ROTH: No, I didn`t say anything about that. I said you`re responsible to parent --

(CROSSTALK)

MORRIS: You`re saying it`s the parents fault. I feed my children very healthy. I have a 12-year-old boy that comes to live with me. When

he moved in at 9, he was over 350 pounds. I just by changing his way of eating, have got this young man down to a normal -- he went from a 54 down

to a 36 pair of pants, because I watch what my children eat.

ROTH: That`s great.

Melissa, you`re saying exactly what I suggested you to do do.

(CROSSTALK)

GRACE: Show me a picture please, Liz, of Shannon Gee and Fiona Geraghty. When you look at them, they`re not fat. They`re not fat, and

these girls were so fat shamed, they committed suicide.

(COMMERCIAL BREAK)

[20:57:00]

GRACE: You know, we were showing you video earlier of Myra Rosales who weighed 1,100 pounds. She was not guilty the in murder of her little

nephew. I`m focusing right now on Shannon Gee and Fiona Geraghty, two little girls that committed suicide after fat shaming. You are seeing TLC

video. Dr. Ramani Durvasula, it`s hard for me to believe that people would attack little children to the point they commit suicide over being chubby.

DURVASULA: Bullying has sadly become more and more of an issue. We`re becoming a more visual world, Nancy. So what`s happening is, young

people are using social media, text messages, putting photographs out there, and they`re able to get attacked 24/7. We`re seeing that this sort

of overfocus on image, appearance, weight, and the chronic flow of photographs is leading young people -- it`s open season. They`re just

going after each other all the time. These are two beautiful, young, healthy girls. We don`t blame their parents, we don`t blame them. We need

to take a step back and look at our society.

I`m wondering why this is happening.

GRACE: I want to follow up on what you`re saying. Dr. Ramani Durvasula, I want to go to Melissa Morris and Richard Widmark. First,

Melissa, when you think of the 10-year-old, the 12-year-old you, and you think of this 14-year-old little girl committing suicide over fat shaming,

what is your thought?

MORRIS: It`s heartbreaking. It`s heartbreaking. We`re all beautiful. We`re all humans, no matter our size. There is caring and

compassion, and we have souls. Absolutely wasn`t her fault. It`s not that she was anything less or her parents were anything. Either of those girls

were nothing less. They were just broken down.

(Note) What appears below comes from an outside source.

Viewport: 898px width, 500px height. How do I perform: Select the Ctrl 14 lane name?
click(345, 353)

GRACE: With me, Melissa Morris. Richard Widmark and Meme Roth, and as long as Meme Roth is out there, I`m going to continue jumping into the

pool fully clothed.

Let`s remember American hero, Army Specialist Shane Woods, 23, Palmer, Alaska. JROTC cadet of the year, Bronze Star, Purple Heart, loved the

Alaska wild, hiking, poetry and photography. Parents Wayne and May, sister Stephanie. Shane Woods, American hero.

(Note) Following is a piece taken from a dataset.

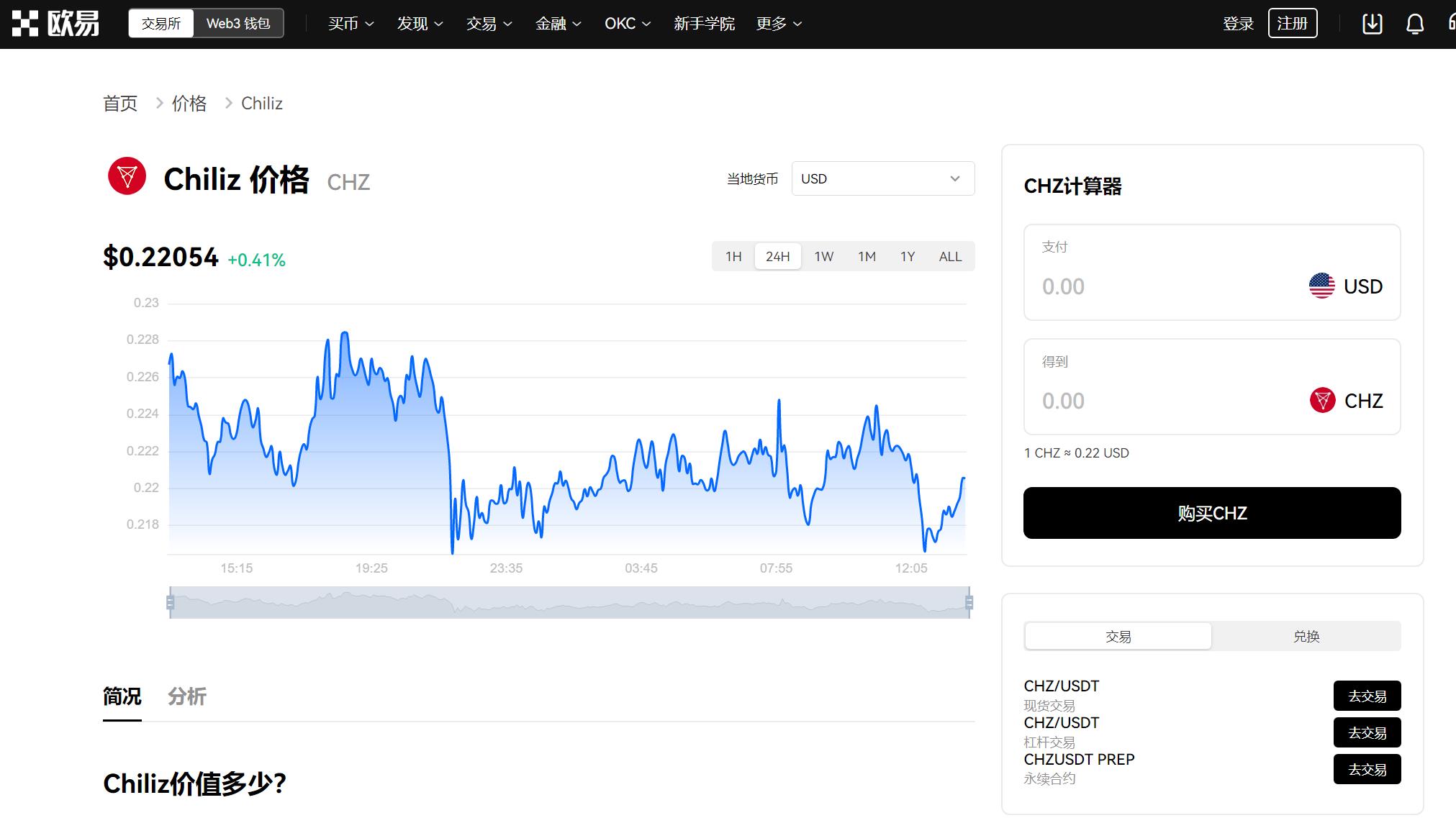Click the USD flag icon in the payment field

click(x=1321, y=285)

And a special good night tonight from our superstar Sophy and his beautiful mother Lilly, celebrating his birthday. And happy ending for

domestic violence survivor Melissa Dunn, who gets a surprise proposal throwing out first pitch Tampa Bay Rays game. Her groom, the paramedic who

saved her life.

Everyone, Drew up next. I`ll see you tomorrow night, 8:00 sharp Eastern. Until then, good night, friend.